Salah satu peternak di Desa Jabung, Kecamatan Jabung, Kabupaten Malang, Jatim, Sutrisno (60), Minggu (28/5/2023), mengatakan, saat ini hampir tidak ada perkawinan sapi secara konvensional di wilayahnya. Peternak sudah bisa melakukan inseminasi buatan.
”Kebanyakan di sini memang inseminasi buatan. Sekali suntik bayar Rp 100.000. Untuk bisa bunting perlu satu-dua kali suntikan, ada juga yang sampai tiga kali. Kawin langsung tidak ada,” ujarnya.
Baca juga: Pastikan Ketersediaan Stok Sapi Jantan untuk Idul Adha
Peternak juga mengakui sejauh ini jarang menjual sapi betina untuk kebutuhan daging. Jika kedapatan ada satu sapi betina produktif hendak dijual ke luar daerah (di atas truk), semua sapi yang ada bakal dikembalikan ke tempat asal. Sapi betina biasanya dijual untuk dikembangbiakkan lagi oleh peternak lain, kecuali yang sudah tidak produktif karena umur.
Pihak Rumah Potong Hewan (RPH) Kota Malang yang biasa memotong 30-40 sapi setiap hari membenarkan hal itu. Sebagian besar sapi yang dipotong di RPH yang berdiri sejak zaman kolonial itu merupakan sapi jantan. Mereka berasal dari peternak di Malang dan Batu.

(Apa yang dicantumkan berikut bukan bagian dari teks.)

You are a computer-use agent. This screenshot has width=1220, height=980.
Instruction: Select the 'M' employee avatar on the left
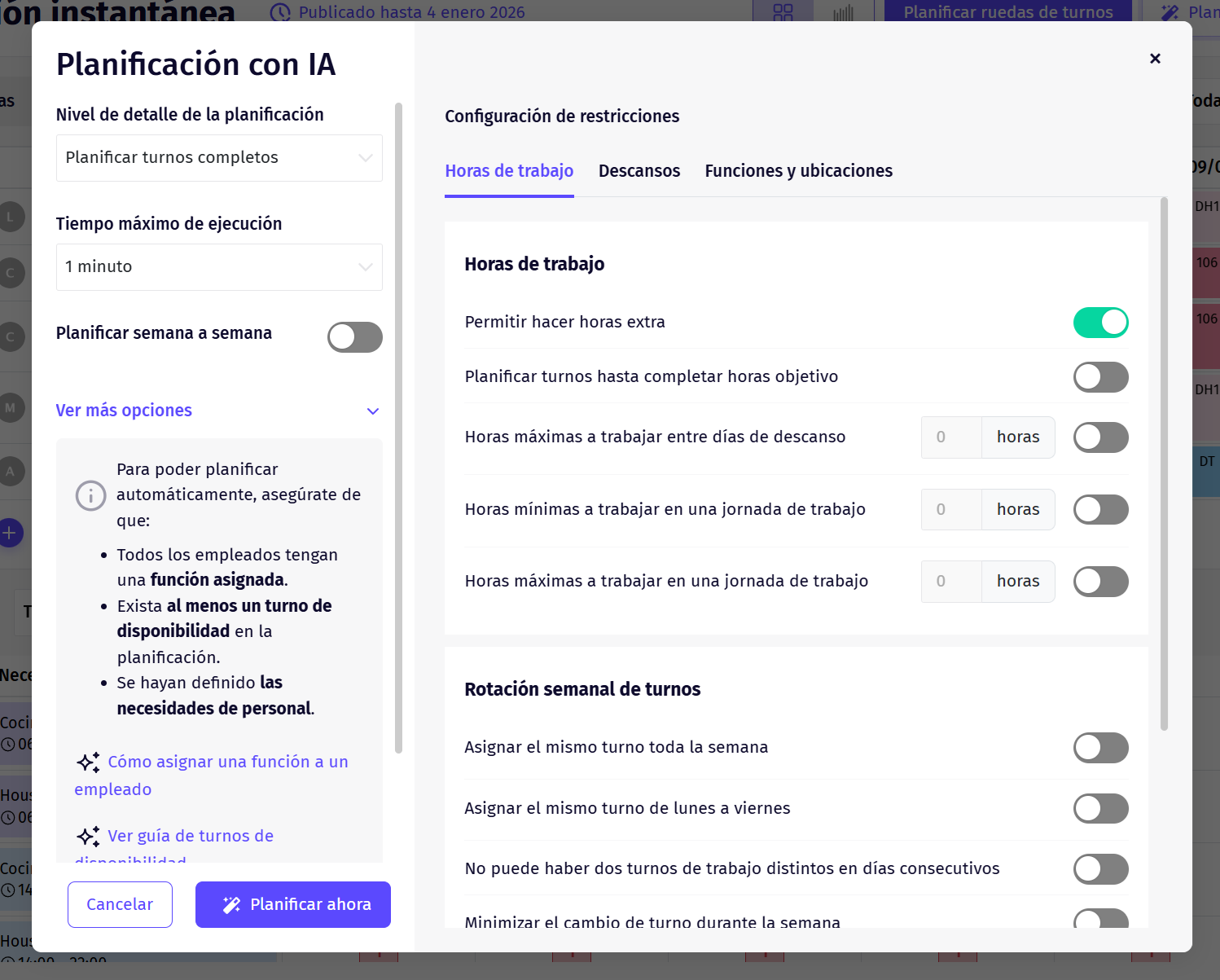[x=11, y=408]
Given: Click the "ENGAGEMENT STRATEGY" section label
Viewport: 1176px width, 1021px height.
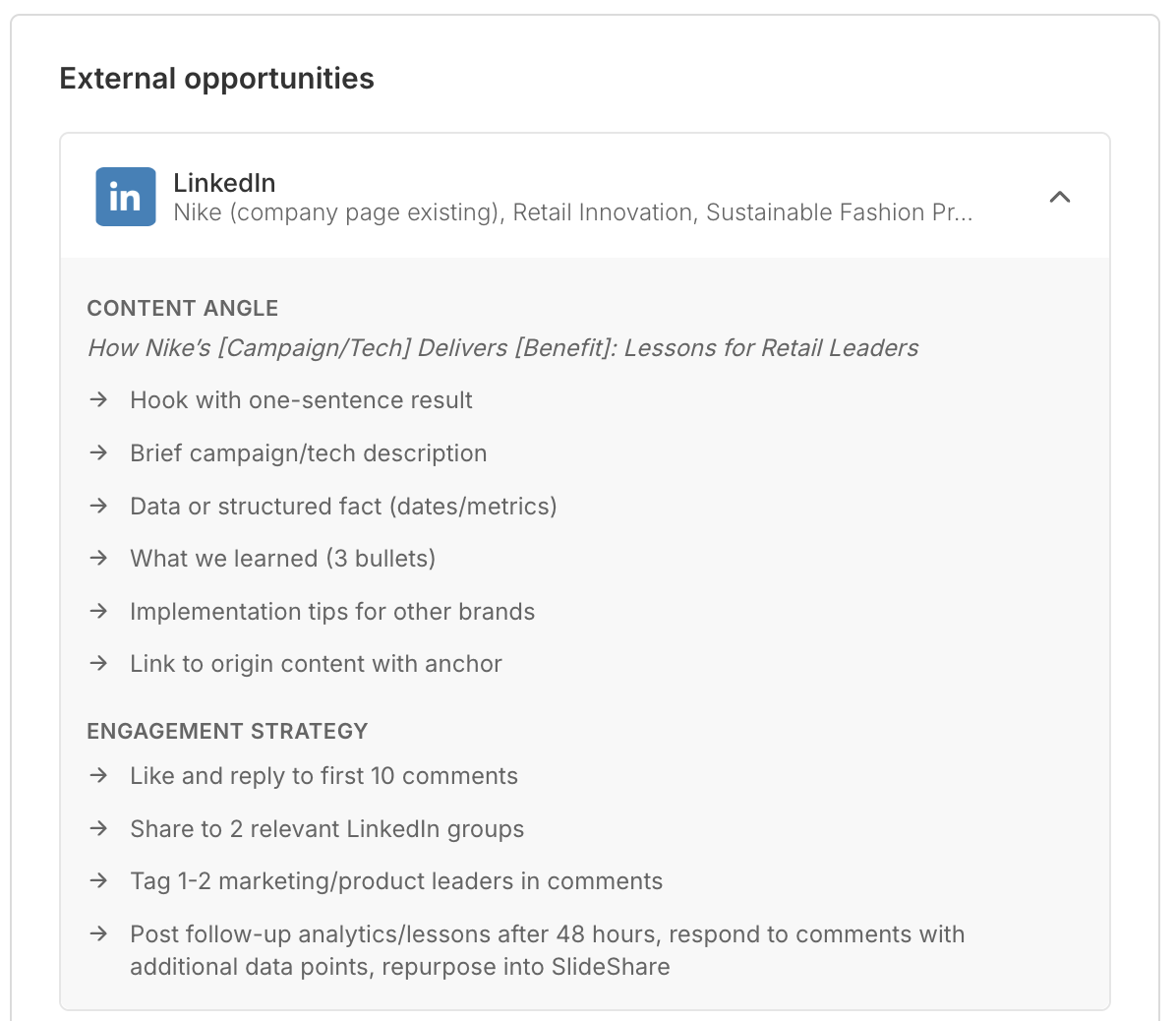Looking at the screenshot, I should (227, 732).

”Sapi betina jarang dipotong. Kalaupun ada, paling afkiran (sapi tua dan tidak produktif). Sapi perah juga jarang. Yang banyak sapi lokal, termasuk simmental,” ujar Dedy Eko, staf Bagian Umum RPH Kota Malang.
Menurut Dedy, semua sapi yang hendak dipotong selalu dicek kesehatannya. RPH telah menyiapkan dokter hewan. Jika ketahuan ada yang sakit, ada penanganan tersendiri terhadap hewan yang dimaksud.